This vintage hand-crank grinder is made of tamarisk wood, with hand-engraved silver melange adornment, hand carved camel bone embellishments, and numerous antique coins. Entirely handmade, this grinder was used by southern Morocco nomads while traveling and crossing the Sahara desert. We sourced the item from Zagora, Morocco, where the item has been handed down.
The coins are pounded but two are identifiable as a bronze/copper Moroccan falus, dating them to pre-1901, as this marked the end of falus production. The front of the grinder has a removable drawer, with two coins on each side, one of silver the other of copper. The front has rudimentary engraved silver designs, with additional silver rivet accents. Both sides of the grinder have decorative silver designs with brilliant red pieces of coral in the middle.

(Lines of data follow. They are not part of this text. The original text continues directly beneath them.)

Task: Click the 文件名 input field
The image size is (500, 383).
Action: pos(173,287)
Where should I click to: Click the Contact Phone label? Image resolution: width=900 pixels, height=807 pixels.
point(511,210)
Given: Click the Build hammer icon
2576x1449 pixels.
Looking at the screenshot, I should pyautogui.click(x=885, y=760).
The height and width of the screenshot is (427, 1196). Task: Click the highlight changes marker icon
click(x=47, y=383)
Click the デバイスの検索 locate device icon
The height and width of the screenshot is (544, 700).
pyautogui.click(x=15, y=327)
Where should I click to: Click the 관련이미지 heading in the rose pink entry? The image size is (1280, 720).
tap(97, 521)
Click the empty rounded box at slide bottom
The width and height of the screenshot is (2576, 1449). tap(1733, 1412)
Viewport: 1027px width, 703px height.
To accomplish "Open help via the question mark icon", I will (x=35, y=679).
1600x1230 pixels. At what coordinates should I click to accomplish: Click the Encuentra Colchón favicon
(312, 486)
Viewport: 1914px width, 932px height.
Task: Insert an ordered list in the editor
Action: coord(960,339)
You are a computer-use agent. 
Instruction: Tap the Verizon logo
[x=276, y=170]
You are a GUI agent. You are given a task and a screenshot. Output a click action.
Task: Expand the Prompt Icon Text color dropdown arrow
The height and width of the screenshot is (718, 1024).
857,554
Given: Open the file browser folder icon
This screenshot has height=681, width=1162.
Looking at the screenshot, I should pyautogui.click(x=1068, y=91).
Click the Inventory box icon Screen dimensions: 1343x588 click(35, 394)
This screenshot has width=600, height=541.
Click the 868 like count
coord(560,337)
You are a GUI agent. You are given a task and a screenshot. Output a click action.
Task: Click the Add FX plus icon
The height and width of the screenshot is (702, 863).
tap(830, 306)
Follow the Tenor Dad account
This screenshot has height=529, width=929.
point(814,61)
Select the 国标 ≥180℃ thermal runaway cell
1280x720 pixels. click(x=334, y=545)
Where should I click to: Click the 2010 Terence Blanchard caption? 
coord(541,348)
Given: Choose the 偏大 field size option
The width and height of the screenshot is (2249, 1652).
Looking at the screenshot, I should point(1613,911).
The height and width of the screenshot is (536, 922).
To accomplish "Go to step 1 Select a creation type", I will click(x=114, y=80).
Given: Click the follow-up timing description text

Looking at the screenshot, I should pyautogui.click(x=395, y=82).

On the back, a large silver star is surrounded by four antique coins, the aforementioned falus. In the middle of the star there is a large malachite gemstone. The top is a combination of metalwork techniques: extensive embossed brass, hand-hammered by a native; repousse silver melange; and hand-beaded brass. Four triangles of camel bone are on each corner, carved with the traditional Moroccan evil eye. One side of the lid opens, and the brass handle turns easily.
Used for grinding coffee or spices, this objet d'art is still fully functional. This objet d'art is entirely handmade by native Moroccan Berber artisans. It is early to mid-20th century.